The following question was posted recently on a seduction community forum in a thread entitled “What are the best 10 tips to enjoy your life more?” (note that the spelling and grammar are the poster’s own):
You are ready to start enjoying your life? Do you feel like you constantly stressed about things and want something different you can do yourself?
What follows is the reply I posted, with some tidying and a couple of extra points added.
2) Fix diet to remove allergens you may personally suffer from (trial and error, but dairy is a good place to start), and make sure you eat enough of the right foods to get the vitamins you need. Protein seems to be important in my experience.
3) Take measures to deal with any ill health as best you can. If you suspect a medical condition, just get it checked out by a doctor. Additionally, regular exercise, even just 15 minutes a day, will make many health- and mood-related issues disappear.
Physical health is the bedrock of happiness. Without it, all the psychological tricks and methods in the world won’t shift your baseline happiness in a positive direction. Yes, tucking your chin (particularly if you use computers all day) can fix what dozens of self-help books won’t even touch!
4) Cut ties with unsupportive people. Particularly for many younger guys, move out of your parents’ house if the situation is anything less than great.
5) Cultivate relationships with supportive people and mentors. Girlfriend(s) can be a powerful part of your support network, despite the various decrying of this as “neediness” you may experience in the seduction community. For young men, it is also extremely important that you find older male role models (mentors) to learn from and mimic.
Emotional health is the second most important part of happiness. Without this, your higher-level endeavours are pretty much doomed to failure. Emotional health comes from your social network. Sorry, you really can’t go it alone in life, despite our current culture of individualism and (faux) personal empowerment! This is encapsulated well in the phrase “no man is an island.”
6) Focus the mind on things which bring you personal fulfilment (you will figure these out as you go along). Simultaneously move attention away from things which do not bring fulfilment or which bring harm. The message here is move attention from bad to good, rather than fighting bad things (which just feeds them even more).
When you place your attention on something, you get more of it. Fed up with your job? That attention of “being fed up” will actually bring you more of “being fed up”. Instead, just leave things behind.

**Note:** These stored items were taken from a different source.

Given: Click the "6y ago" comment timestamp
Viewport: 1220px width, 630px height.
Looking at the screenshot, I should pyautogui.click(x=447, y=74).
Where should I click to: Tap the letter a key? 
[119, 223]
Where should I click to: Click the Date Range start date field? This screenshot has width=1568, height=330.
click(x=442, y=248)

7) Balance idealism with acceptance of your current reality. This leads to the emergence of pragmatism — perhaps your most vital skill. Pragmatism means pursuing your dreams whilst still having grounding in the knowledge and acceptance of what can/cannot be done. This point is where many guys in the seduction community fail. They dream big (because they’ve been told “anything is possible” by the personal development industry; and because they spend too much time in their own imagination already) then get upset at anything which indicates the dream might not be attainable. They are not grounded in reality. Changing reality is a slow process. This leads to my final point…

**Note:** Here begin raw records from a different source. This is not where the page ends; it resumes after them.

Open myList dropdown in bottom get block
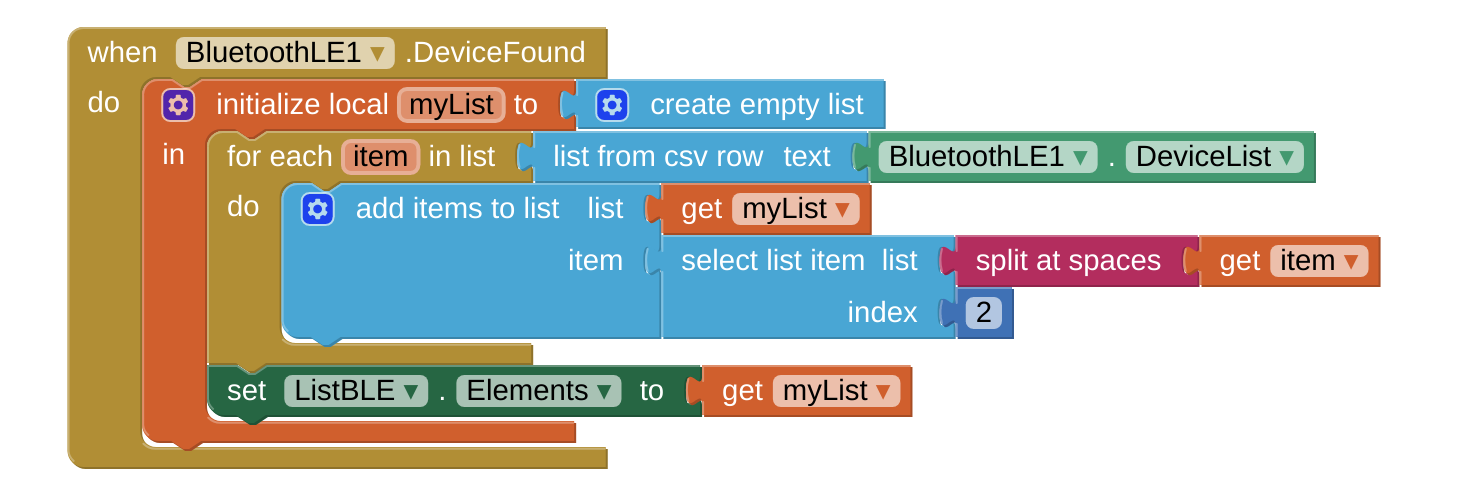This screenshot has height=504, width=1470. click(x=883, y=391)
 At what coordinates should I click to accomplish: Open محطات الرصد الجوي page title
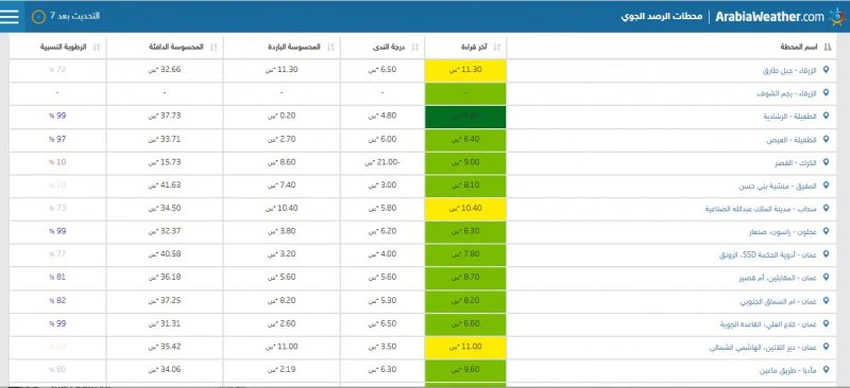(x=661, y=16)
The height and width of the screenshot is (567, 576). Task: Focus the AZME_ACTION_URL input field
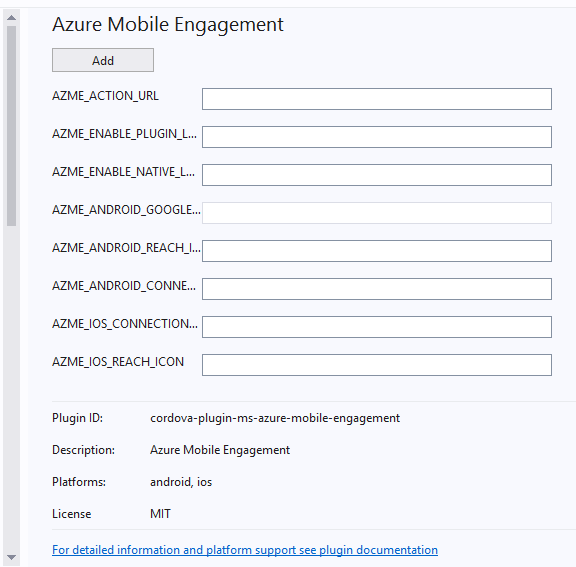coord(377,99)
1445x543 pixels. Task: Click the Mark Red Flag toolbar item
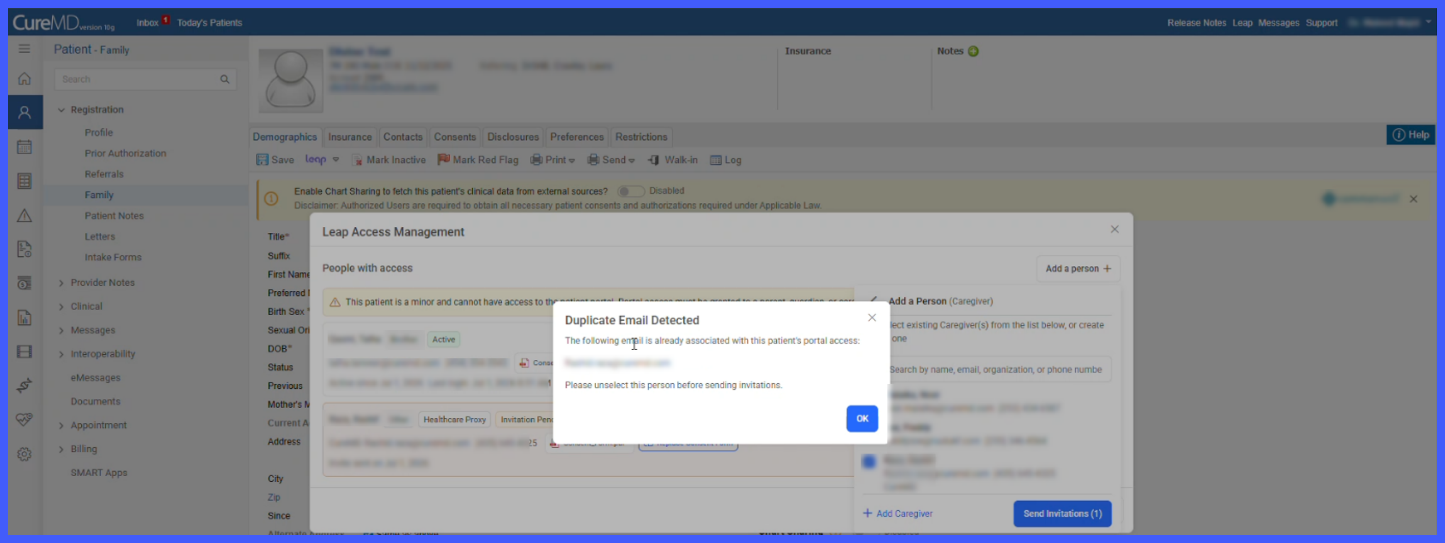click(x=477, y=160)
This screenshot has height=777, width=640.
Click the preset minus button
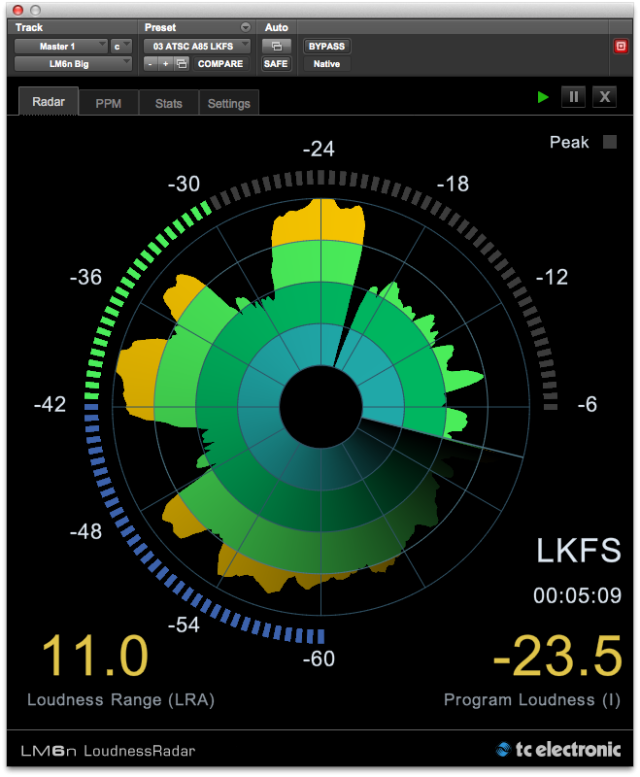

8) Take your time! Chew your food more slowly. Wake up earlier. Enjoy your walk to work. Assign time (and lots of it) to each thing you do. Most endeavours take time to bear fruit. Yes, life is short, but by following this simple advice, you can create time (or at least the illusion of more time). Since learning to take my time over everything, via becoming mindful of myself, a year for me now seems to last ten years.

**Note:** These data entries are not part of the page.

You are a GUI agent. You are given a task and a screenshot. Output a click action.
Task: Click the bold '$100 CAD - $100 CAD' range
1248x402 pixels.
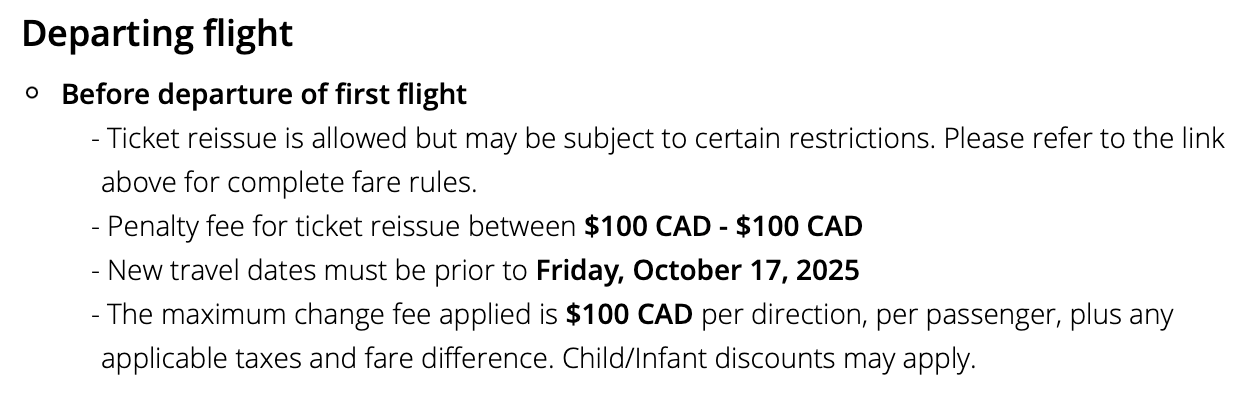723,227
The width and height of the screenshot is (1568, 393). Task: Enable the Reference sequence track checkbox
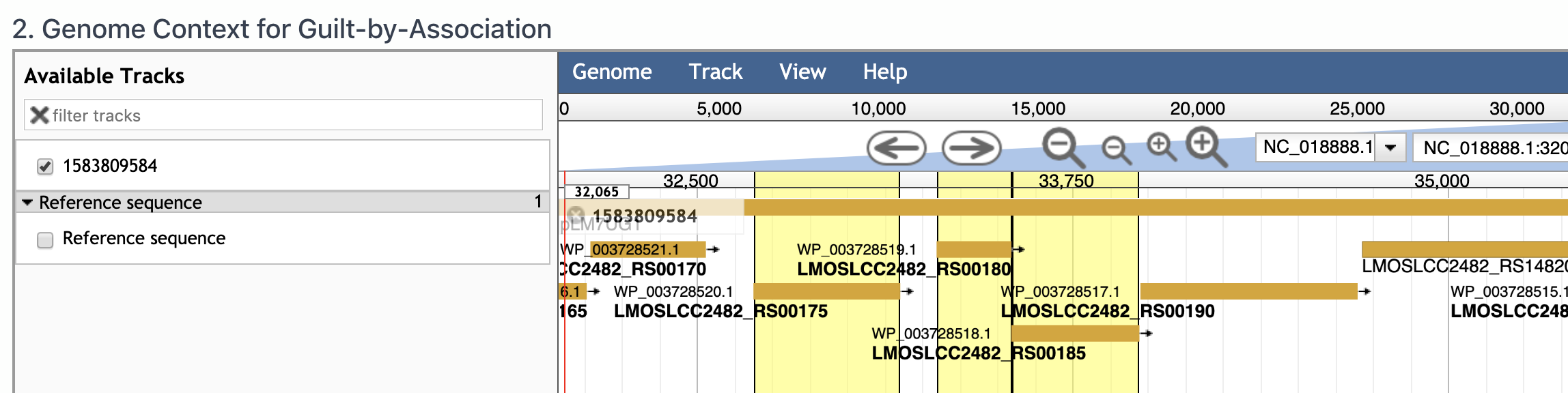(x=45, y=239)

The studious among you may notice a similar structure to Maslow’s Hierarchy of Needs (or even the Eight-Circuit Model of Consciousness for the really avant-garde ) emerging. What I have written was not “designed” to follow either of these models, and is drawn entirely from my personal experience, but the fact it has ended up reflecting these structures does highlight the ubiquity of the human experience, in my eyes.
Finally, I wanted to add one more thing. If you are currently depressed, this may well negatively affect your motivation to the point whereby it is difficult to get any of these things done. In such cases, I fully endorse speaking to a doctor and being prescribed antidepressants for a short time, and using these drugs as a “springboard” off of which to get the other things done.
I am not endorsing being put on antidepressants so you can then sit at home and “feel good” all day (and then not bother doing anything else with your life). That would go against everything this website stands for. I am however recognizing that depression has the tendency to zap motivation completely. Antidepressants in this case may well give you the motivation you require to start exercising, fix your diet, and create new personal relationships — things which are going to serve you positively going forward.